CONCLUSION: The adjunct of alprazolam to a psychologic support program delays the occurrence of anticipatory nausea and controls sleeping problems secondary to adjunct CT. Although studies are needed to improve the efficacy reported here, physicians may already consider the use of alprazolam for cancer patients undergoing CT.
Service de Médecine Interne, Clinique H. Tagnon, Institut Jules Bordet, UniversitéLibre de Bruxelles, Belgium.
Clinical efficacy of lorazepam in prophylaxis of anticipatory, acute, and delayed nausea and vomiting induced by high doses of cisplatin. A prospective randomized trial.

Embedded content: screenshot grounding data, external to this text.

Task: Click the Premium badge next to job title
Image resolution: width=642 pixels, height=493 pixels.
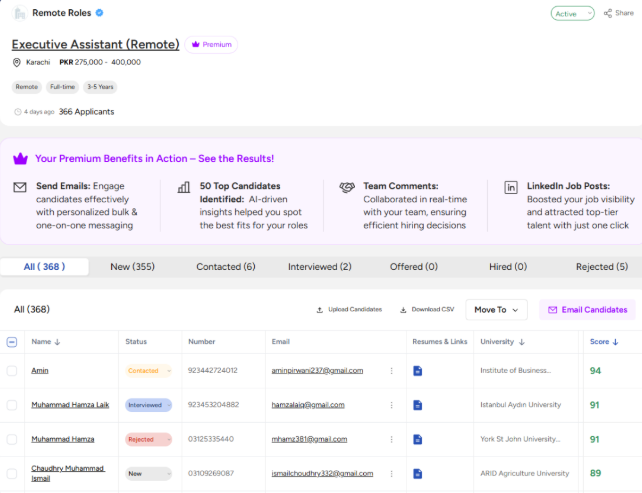Action: point(211,45)
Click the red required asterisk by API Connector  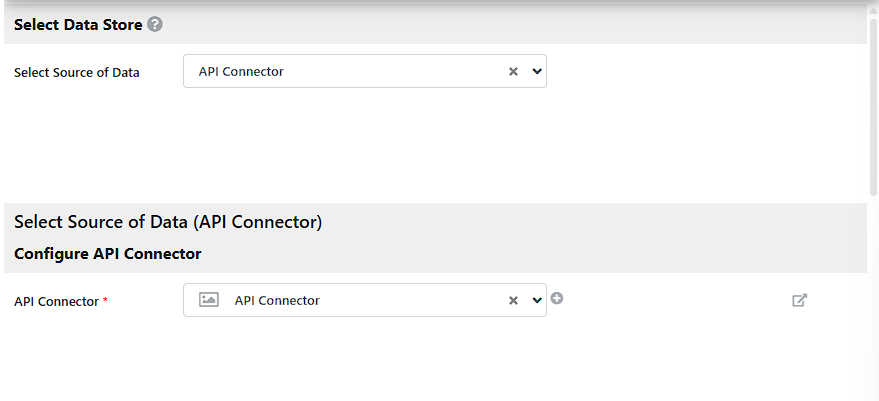pos(106,300)
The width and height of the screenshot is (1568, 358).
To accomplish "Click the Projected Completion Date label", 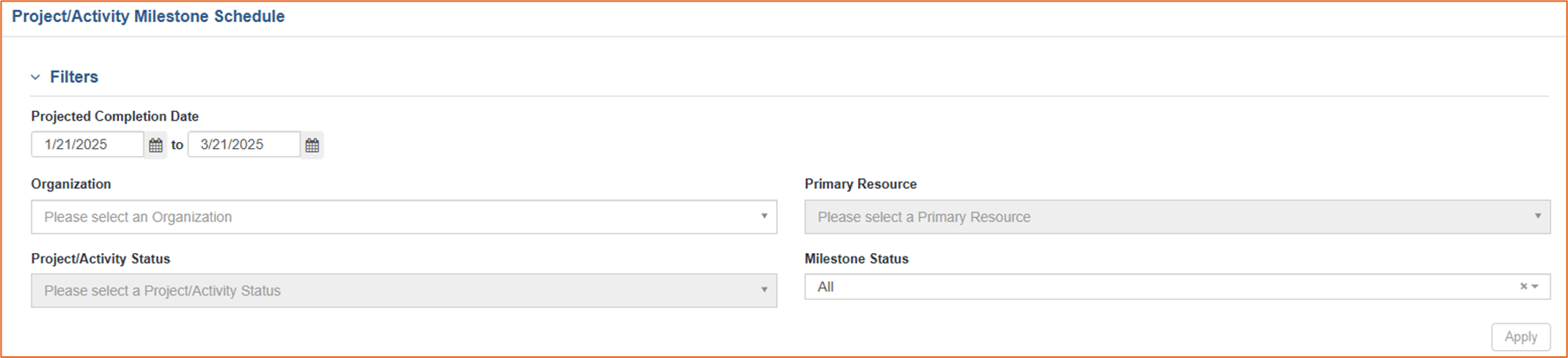I will 115,116.
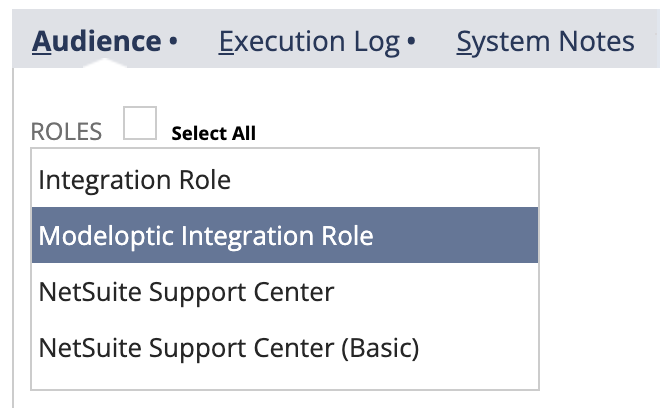Image resolution: width=660 pixels, height=408 pixels.
Task: Click the underlined S in System Notes
Action: click(465, 42)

Malik IA, Khan WA, Qazilbash M, Ata E, Butt A, Khan MA
Am J Clin Oncol. 1995;18(2):170.
Nausea and vomiting are extremely common and most distressing side effects of high-dose cisplatin therapy. Cisplatin induces anticipatory and acute, as well as, delayed emesis. High doses of metoclopramide can effectively decrease the intensity of these symptoms in up to 70% of cases. Several agents, including dexamethasone and antihistamines have been demonstrated to either increase the efficacy of metoclopramide or decrease the side effects. Lorazepam, a benzodiazepine, has both antiemetic and anxiolytic properties. It can be useful as an adjunct to metoclopramide-based therapy. We conducted a randomized trial to evaluate the efficacy of lorazepam in managing anticipatory, acute, and delayed emesis induced by high doses of cisplatin. A total of 180 events involving cisplatin administration (100 mg/m2 as a 24-hour continuous infusion) were randomized to receive metoclopramide along with dexamethasone and clemastine with and without lorazepam. Categorical scales were utilized to document the incidence of nausea and vomiting and side effects related to antiemetic therapy. All episodes are evaluable. Lorazepam significantly reduced the incidence of anticipatory nausea and vomiting (P<.05) as well as acute emesis (P = .05) induced by cisplatin. Delayed emesis was also decreased; however, it was statistically significant on day 3 only (P<.05). Side effects were few except for mild sedation and amnesia, which were significantly more common in those receiving lorazepam (P<.001). We conclude that lorazepam increases the efficacy of metoclopramide against cisplatin-induced anticipatory, acute, and delayed nausea and vomiting. This four-drug regimen may offer one of the best combinations to be utilized in comparative trials against the newly introduced serotonin antagonists.
Department of Medicine, Aga Khan University Hospital, Karachi, Pakistan.